Let's use the silly example of the fallen mountain climber. You might have an inkling of doubt as you kind of mock the second scenario, thinking, "Well, might not mountain climbing doctors have 'better understanding' of mountain fall injuries?" Test that theory. As the dude or dudette is laying there crushed on the mountain, you might think, well, only mountain climbers are coming to rescue him or her, no? So why not mountain climbing doctors at the hospital? Oh, I see. So if a non-mountain climbing pilot flies his non-mountain climbing rescue team to the injured person and winches them down (hence not needing mountain climbing skills) and then lifts the person in a basket (hence not needing mountain climbing skills), I guess you'd recommend the injured person wave off the helicopter since they aren't "authentic mountain climbers" and "would not understand?" So if you start to fall or seep into that trap use this tip that I've shown you, which is to compare that form of thinking to various scenarios of reality. No one in their right mind would wave away a faster helicopter rescue because the rescuers don't "share the same experience" and have the same "cred" as the injured.

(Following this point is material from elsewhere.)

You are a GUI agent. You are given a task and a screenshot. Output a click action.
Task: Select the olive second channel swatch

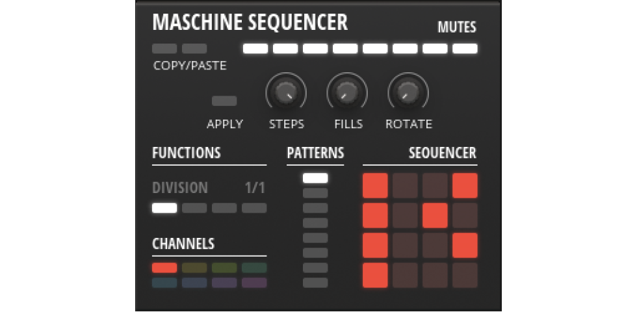(x=194, y=268)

Then, think ahead to the hospital. OK, suppose the injured argues that only a mountain climbing doctor should treat him or her, because that doctor would "better understand" the patient and his or her "reality." Oooooook, so let's think of a reality based scenario. Maybe that patients refuses treatment by a non-mountain climbing doctor, not realizing that this doctor, however, has gone to earthquake areas and set many fractured bones with greater expertise than anyone else. The injured dummy would just have turned down someone with vast and rare experience in exactly their injury, just because the patient thinks only a carbon copy of him or herself can treat him or her. Duh.

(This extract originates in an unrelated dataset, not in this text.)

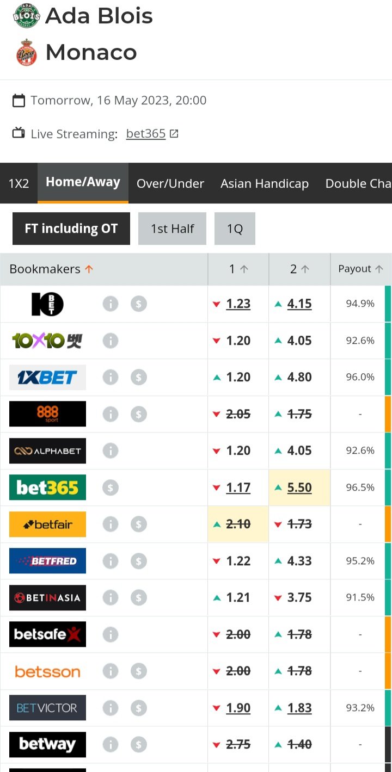Switch to 1Q odds
This screenshot has width=392, height=772.
pos(235,228)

I know this is a ridiculous example but it's not all that far from the truth, unfortunately. I see that a lot in medicine, most obviously in the areas of mental health, but oddly enough, also in the areas of disease and physical ailments. It's scary, the mindset that I am pointing out here, and the cause of much of the alienation and gloominess in society today. When people are constantly categorizing themselves and others based on large traits, small traits and/or imaginary traits, they inevitably alienate themselves and others. This, by the way, is one reason why cults isolate members so much. It's both elitism and fear of alternate doctrines, but underlying all of it is an obsessive compulsive disorder to categorize people. Young people, instead of growing up in groovy times where all are equal (as all the major faiths teach), you've grown up in times that categorize to such an insane degree that no one really ever really belongs in any group, and you see that with tragic results in the school systems, in gangs, and in prejudice.

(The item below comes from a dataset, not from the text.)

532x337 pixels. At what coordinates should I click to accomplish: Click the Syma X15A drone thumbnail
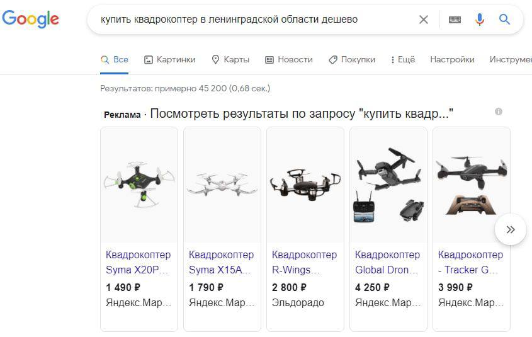[222, 185]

Another example of what I mean you can test yourself with by thinking how like a kind of code language or short hand you immediately know "what kind of person" someone is by what brand of clothes they wear. That is far different from when I grew up, when it was really "cool clothes" or "not cool clothes," or "has money for clothes" or "does not have money for clothes." You young people actually know a lot about each other if you just hear a few brand labels about what the other person is wearing. For example, in my day we didn't have punks who dressed punk. In my day we had punks, some of whom could afford cool clothes. Do you see what I mean? And we had cool kids who brought very cheap no label jeans because they just refused to spend the money on a label brand. But today, you have so much ridiculous categorizing that all it does is depress, promote anxiety, alienate and ultimately provide very bad medicine, rather than unifying and promoting genuine individuality. It's scary what is happening, even though I use benign and silly examples here.

I want to keep this thoughtful but relatively light, so I won't go off into more doomsday hand wringing, but I'm counting on you young people to be strong enough to take a look at what I am saying and start to ask yourselves some very serious questions about what attitudes you've been taught are really solid and worthy, and what is bogus crap.